Selected excerpt:
I. Til Love and Fame to nothingness do sink

When I have fears that I may cease to be

Before my pen has glean’d my teeming brain,

Before high piled books, in charact’ry,

Hold like rich garners the full-ripen’d grain…

If you are a certain age, or a certain type of person (or both) when you first encounter these lines, they lodge themselves somewhere deep and remain there forever. That is the gift the poet gives you; your gift in return is to read and receive the work and by never forgetting it you ensure that the artist never dies.

John Keats will remain immortal as long as humans are capable of reading words. Had he been aware of this while he struggled with the tuberculosis that would take his life at 25, perhaps it might have offered a consolation money, fame and even health could never approximate.

When I behold, upon the night’s starr’d face,

Huge cloudy symbols of a high romance,

And think that I may never live to trace

Their shadows, with the magic hand of chance…

This particular work resonates with each successive generation because it grapples with the most profound fear any of us will ever experience: the acknowledgment that we will inexorably perish, not knowing what actually awaits us once we’re gone. That Keats, easily one of the incontestable geniuses of any era, had several decades—at least—of his life stolen by a vulgar disease tends to augment the import of his solemn meditation. There is nothing anyone can say that could possibly begin to explain or rationalize this travesty of karmic justice, this affront to life. It is the intolerable enigmas like these that make certain people hope against hope that there is a bigger purpose and plan, a way to measure or quantify this madness. But in the final, human analysis, whatever we lost can never subdue all that we received.

Does it make a difference if he is no longer around, if he never knew his words would be read, studied and savored centuries after he drew his last breath? Was he hoping he might witness that as he wrote the words; are we hoping we might see it when we read them? The questions are unanswerable, and the only thing we can be certain about is that he did live, he did write, and we do read. That is not nearly enough in terms of consolation for his death, and our loss, but it helps. As always, with art, it helps that we will always have the gifts the artist left behind. It is never enough; it is more than enough.

It is enough to make one consider asking more unanswerable—and unsatisfying—questions, like: “What kind of God would take a poet like Keats from us?”

Asking questions like that can lead one to answers that are at once the easiest and most difficult—to understand or accept: “The same one who gave him to us?”

This, of course, is not enough. It is never enough.

But somehow, it will have to do.

And when I feel, fair creature of an hour!

That I shall never look upon thee more,

Never have relish in the faery power

Of unreflecting love!—then on the shore

Of the wide world I stand alone, and think

Til Love and Fame to nothingness do sink.

Data excerpts:
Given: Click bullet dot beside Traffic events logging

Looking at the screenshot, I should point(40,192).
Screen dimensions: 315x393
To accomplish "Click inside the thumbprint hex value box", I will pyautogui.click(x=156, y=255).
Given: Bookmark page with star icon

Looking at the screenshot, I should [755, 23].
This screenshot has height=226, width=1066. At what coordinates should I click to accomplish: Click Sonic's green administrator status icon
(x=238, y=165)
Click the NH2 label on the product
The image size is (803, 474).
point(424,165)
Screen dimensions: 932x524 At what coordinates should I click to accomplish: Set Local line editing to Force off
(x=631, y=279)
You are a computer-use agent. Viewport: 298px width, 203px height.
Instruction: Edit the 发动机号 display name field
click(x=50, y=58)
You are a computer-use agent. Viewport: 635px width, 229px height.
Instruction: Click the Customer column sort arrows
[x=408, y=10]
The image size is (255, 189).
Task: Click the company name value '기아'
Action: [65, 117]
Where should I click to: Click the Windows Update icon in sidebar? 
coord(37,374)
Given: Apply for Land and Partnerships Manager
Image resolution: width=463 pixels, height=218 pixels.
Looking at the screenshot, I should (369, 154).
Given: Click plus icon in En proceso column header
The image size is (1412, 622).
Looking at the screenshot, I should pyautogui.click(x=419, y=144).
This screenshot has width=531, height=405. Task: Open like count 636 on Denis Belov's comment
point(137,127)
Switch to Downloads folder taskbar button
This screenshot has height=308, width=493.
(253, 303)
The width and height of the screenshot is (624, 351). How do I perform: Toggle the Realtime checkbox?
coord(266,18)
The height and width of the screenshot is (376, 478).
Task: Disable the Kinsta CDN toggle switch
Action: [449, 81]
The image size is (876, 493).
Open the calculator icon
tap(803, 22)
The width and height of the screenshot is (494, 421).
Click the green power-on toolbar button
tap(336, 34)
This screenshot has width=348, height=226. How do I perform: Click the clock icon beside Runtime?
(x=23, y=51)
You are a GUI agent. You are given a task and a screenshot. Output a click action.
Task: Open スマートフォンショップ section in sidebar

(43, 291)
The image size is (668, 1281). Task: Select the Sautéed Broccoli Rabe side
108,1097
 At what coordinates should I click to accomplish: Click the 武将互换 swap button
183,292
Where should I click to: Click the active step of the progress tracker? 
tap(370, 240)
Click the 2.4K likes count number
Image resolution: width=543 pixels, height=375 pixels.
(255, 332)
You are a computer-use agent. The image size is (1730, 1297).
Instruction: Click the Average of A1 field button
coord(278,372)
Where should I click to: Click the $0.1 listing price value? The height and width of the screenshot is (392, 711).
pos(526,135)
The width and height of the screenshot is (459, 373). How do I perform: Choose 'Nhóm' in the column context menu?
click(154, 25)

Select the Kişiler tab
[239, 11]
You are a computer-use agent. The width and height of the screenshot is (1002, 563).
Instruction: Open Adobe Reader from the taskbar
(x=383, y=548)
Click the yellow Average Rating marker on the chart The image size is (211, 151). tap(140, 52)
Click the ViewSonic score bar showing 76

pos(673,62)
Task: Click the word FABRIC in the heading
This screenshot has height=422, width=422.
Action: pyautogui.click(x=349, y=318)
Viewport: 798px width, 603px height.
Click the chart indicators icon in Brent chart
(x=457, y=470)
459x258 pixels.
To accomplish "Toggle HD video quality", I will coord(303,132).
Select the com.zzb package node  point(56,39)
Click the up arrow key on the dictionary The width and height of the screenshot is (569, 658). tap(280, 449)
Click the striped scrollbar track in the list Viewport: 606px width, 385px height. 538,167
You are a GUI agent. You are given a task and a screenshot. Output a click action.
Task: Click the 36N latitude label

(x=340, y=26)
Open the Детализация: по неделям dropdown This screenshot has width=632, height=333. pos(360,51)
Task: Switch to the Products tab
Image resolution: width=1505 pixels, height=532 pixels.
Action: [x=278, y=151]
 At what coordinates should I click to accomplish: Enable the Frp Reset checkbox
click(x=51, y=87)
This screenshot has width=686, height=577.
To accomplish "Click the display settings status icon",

What to do:
1. According to the essay on Keats, why does this particular poem resonate with each successive generation? Answer in one to three sentences.
2. In the essay on Keats, at what age did the poet's illness take his life?
3. Decide whether each statement agrees with the essay on Keats, and quote the words that settle it: (a) Keats's death was caused by tuberculosis. (b) The essay holds that the questions about whether Keats hoped to see his fame can be answered. (c) The essay states that what we lost outweighs what we received.
The data were taken from a different source than the text.

Task responses:
1. The poem resonates with each generation because it grapples with the most profound fear anyone will ever experience. That fear is the acknowledgment that we will inexorably perish, not knowing what actually awaits us once we're gone.

2. Tuberculosis took his life at 25.

3.
(a) Yes: "the tuberculosis that would take his life at 25"
(b) No: "The questions are unanswerable"
(c) No: "whatever we lost can never subdue all that we received"